A BPMN engine is two distinct pieces of software glued together. One half is a durable execution substrate — the code that survives crashes, replays workflow history deterministically, schedules timers across days and weeks, fans out to workers, retries with backoff, and keeps state consistent under concurrent execution. The other half is the BPMN-specific machinery — element semantics, scope hierarchies, compensation handlers, message correlation, the modeler, the operations UI, the replay scrubber, version migration, RBAC, audit history.

Camunda's bet was to build both halves. Camunda 8's Zeebe is a Raft-based event-sourced workflow broker built on top of Atomix — a from-scratch durable execution engine designed specifically for BPMN. It's a defensible bet, but it isn't a free one.

Two consequences of that bet are worth being specific about, because they shaped our thinking.

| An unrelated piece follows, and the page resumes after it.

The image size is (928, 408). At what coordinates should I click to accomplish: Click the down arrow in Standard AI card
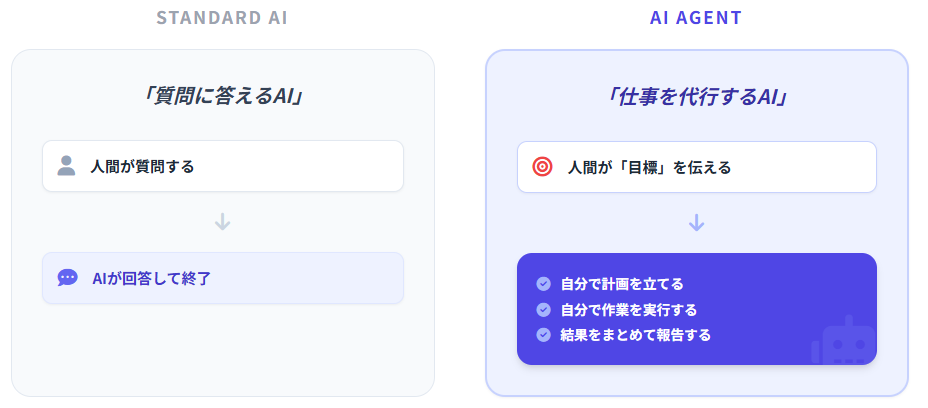(222, 221)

The substrate is yours forever, including the parts you'd rather not maintain. Zeebe's consensus layer is a Java fork of the original Atomix. Upstream Atomix moved to Go some years ago and is now an entirely different project — leaving Camunda effectively the maintainer of the Java consensus library underneath their engine. Every layer you build yourself is a layer you maintain yourself, indefinitely. The unglamorous layers (consensus, log replication, storage formats) accumulate maintenance the same way the glamorous ones do.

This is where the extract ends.